FIGURE 5.

Analysis of K562-C15orf41 over-expressing clones during hemin-induced erythroid differentiation. (A) FLAG-C15orf41 mRNA relative expression to β-actin of K562 cells stably over-expressing C15orf41-WT, -Y94S, and -H230P compared to the EV. Data derived from two experiments are presented as mean ± SD. P value by Student’s t-test. ^∗P < 0.05. (B) WB analysis of K562 cells stably over-expressing C15orf41-WT, -H230P, and -Y94S compared to the EV. The histogram shows the densitometric quantification based on the β-actin. Data derived from two experiments are presented as mean ± SD. Sizes (in kDa) are on the left. (C) Erythroid differentiation markers of C15orf41-K562 stable clones.

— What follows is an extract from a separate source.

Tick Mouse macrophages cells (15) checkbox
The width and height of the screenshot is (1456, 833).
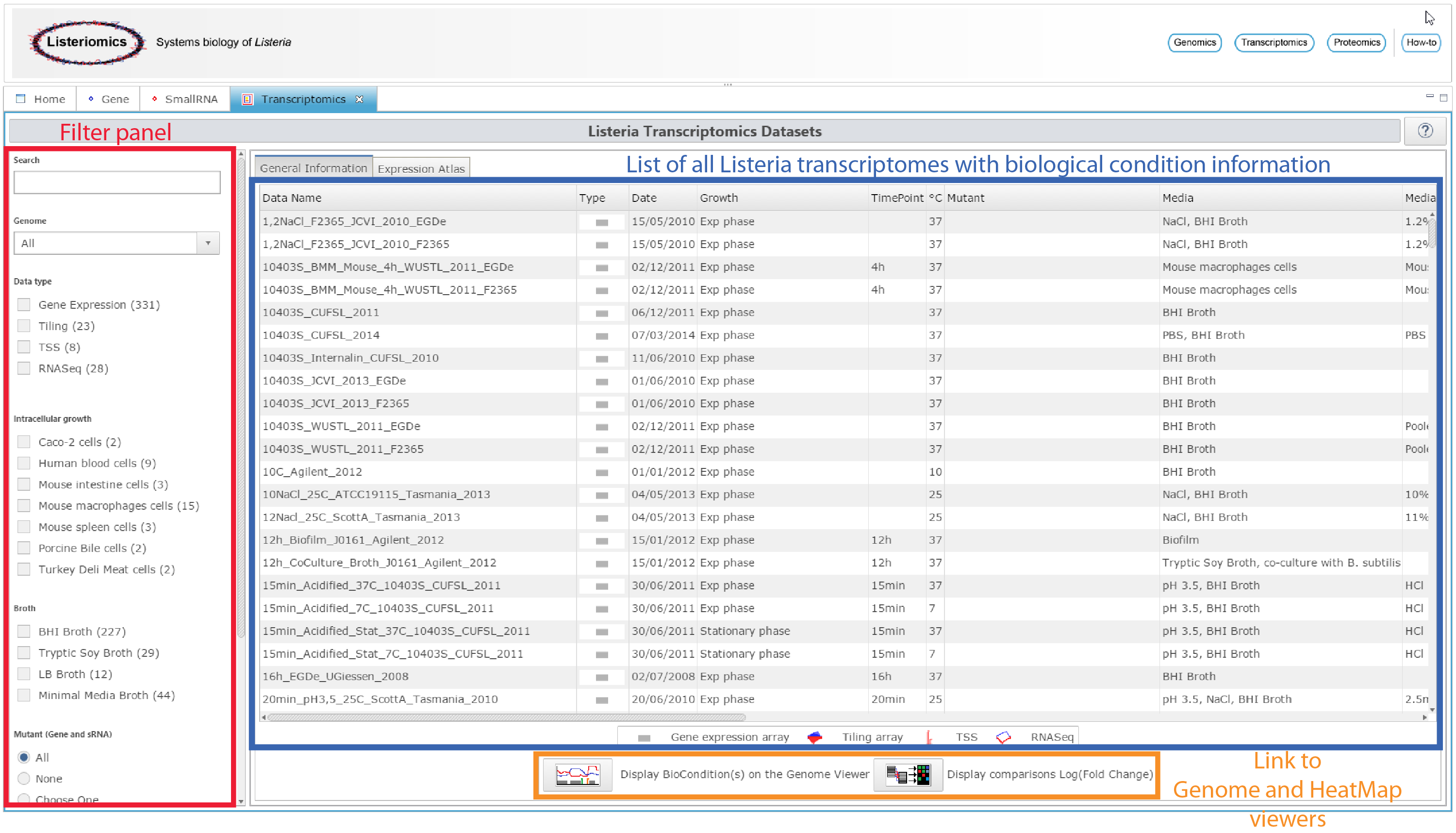point(24,506)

The histogram shows the percentage of CD71⁺/CD125⁺ cells at two days of hemin treatment normalized on untreated cells (0 days). Data derived from two experiments are presented as mean ± SD. P value by Student’s t-test. ^∗P < 0.05. (D) The histograms show the number of K562 over-expressing pCMV-tag1-C15orf41-WT, -Y94S, and -H230P cells on total events (%) in G1, S, and G2 phases of the cell cycle. Data derived from two experiments are presented as mean ± SD. (E) Immunofluorescence analysis of K562 stable clones is shown. Rabbit anti-C15orf41 antibody was used to stain C15orf41 protein. DRAQ5 was used as a nuclear marker. Overlapping of both signals (MERGE) is shown at the bottom.